Para dissipar dúvidas, José Eduardo dos Santos deveria assumir ele
próprio a responsabilidade de exigir um inquérito exaustivo e rigoroso,
integrando, inclusive, individualidades idóneas, nacionais e internacionais.
Assim se apuraria mais facilmente a verdade e se puniriam os culpados, com base
na Lei. Caso não o faça, José Eduardo dos Santos sujeita-se a carregar sozinho
sobre os ombros a responsabilidade política pelo massacre dos fiéis seguidores
do “profeta” Kalupeteca. Tal com a figura de Agostinho Neto ficou manchada com
os crimes que se seguiram ao “27 de Maio de 1977”.
17.
Faço questão de recordar que a memória histórica não é fácil de apagar e
que há crimes hediondos que não prescrevem. Basta lembrarmo-nos que, ainda há
poucos dias, se sentou no tribunal, na Alemanha, Oskar Groening, conhecido como
o “contabilista” do Campo de Extermínio de Auschwitz, onde pereceram cerca de
300 mil pessoas às mãos dos SS nazis.
18.
Oskar Groening está agora com 93 anos de idade e está perfeitamente
lúcido. Mesmo que não tenha sido acusado por ninguém por envolvimento directo
nas mortes dos prisioneiros, todavia, admitiu publicamente a sua quota de
responsabilidade, relatando ao pormenor o seu papel e, com isso, ajudando a
desmentir aqueles que continuam a negar a existência do Holocausto.
19.
Repito: os crimes hediondos não prescrevem!

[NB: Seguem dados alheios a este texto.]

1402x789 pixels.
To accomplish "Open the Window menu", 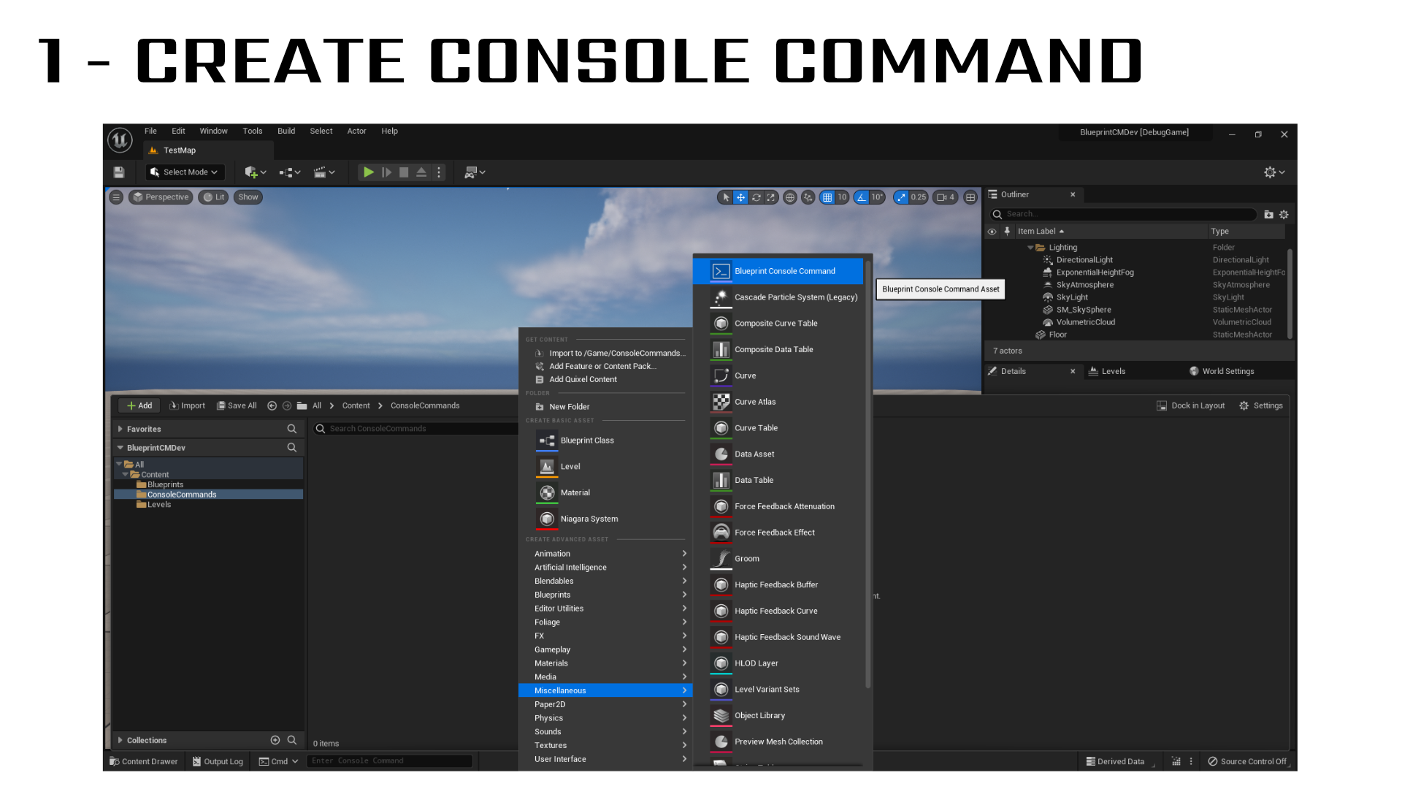I will click(212, 131).
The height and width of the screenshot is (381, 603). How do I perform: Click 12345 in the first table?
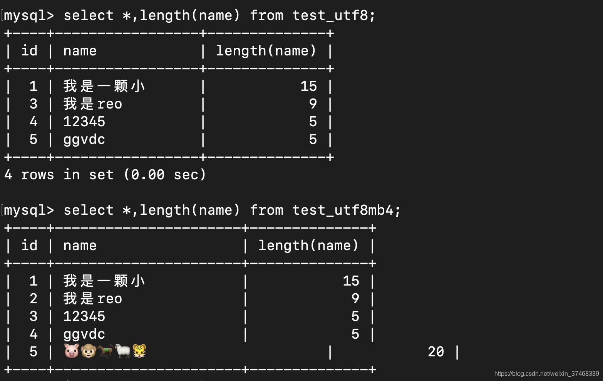point(84,122)

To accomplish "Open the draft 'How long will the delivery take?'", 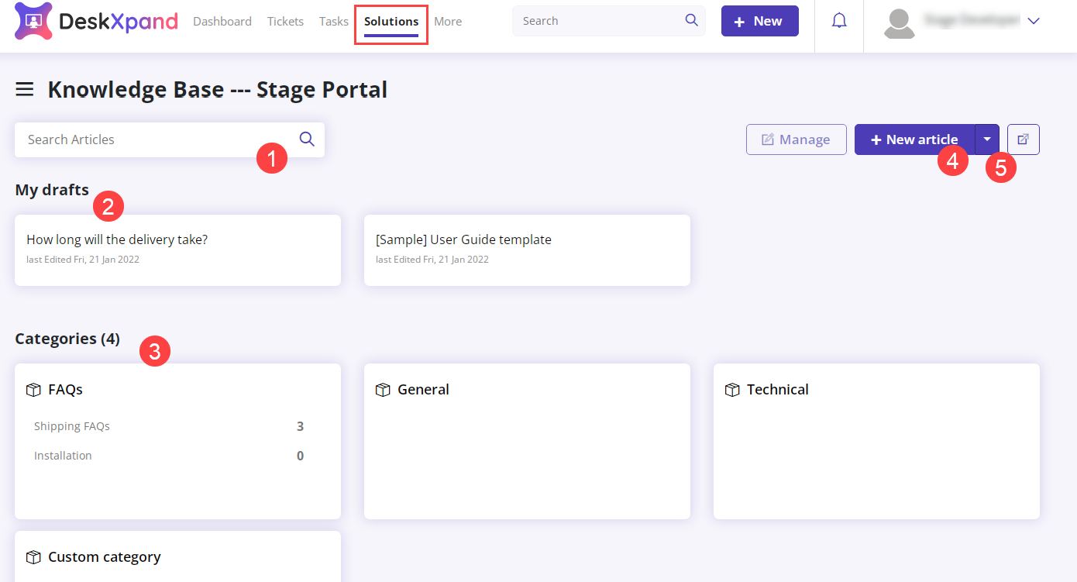I will [x=116, y=239].
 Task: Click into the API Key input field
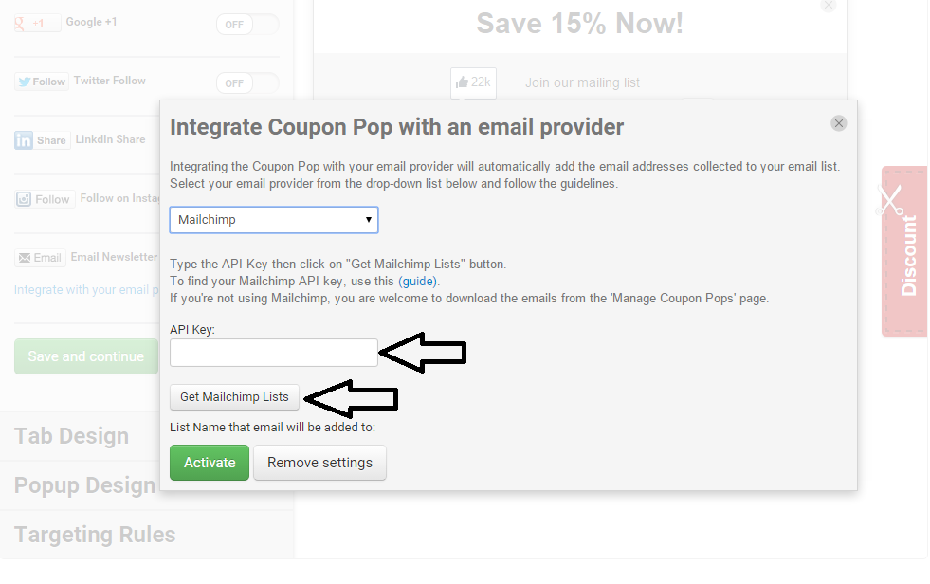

Não poderia estar mais de acordo com o testemunho de um momento terrível na história desse País. Na altura era militante do MPLA e pude ver amigos serem sumariamente liquidados sem julgamento só por serem inconvenientes a alguns dos que ansiavam tomar o lugar dos velhos senhores do poder colonial. Senti com tristeza essa tomada de posição de A. Neto apesar de me lembrar do CMdt Dengereu que tombou na sua defesa, este camarada como cmdt da região Leste Moxico sempre protegeu as opções honestas dos militantes que se mostraram isentos no seu trabalho. Cumprimentos e um grande respeito pela coragem dos que como sempre ousam desafiar os poderosos a favor dos direitos dos mais fracos.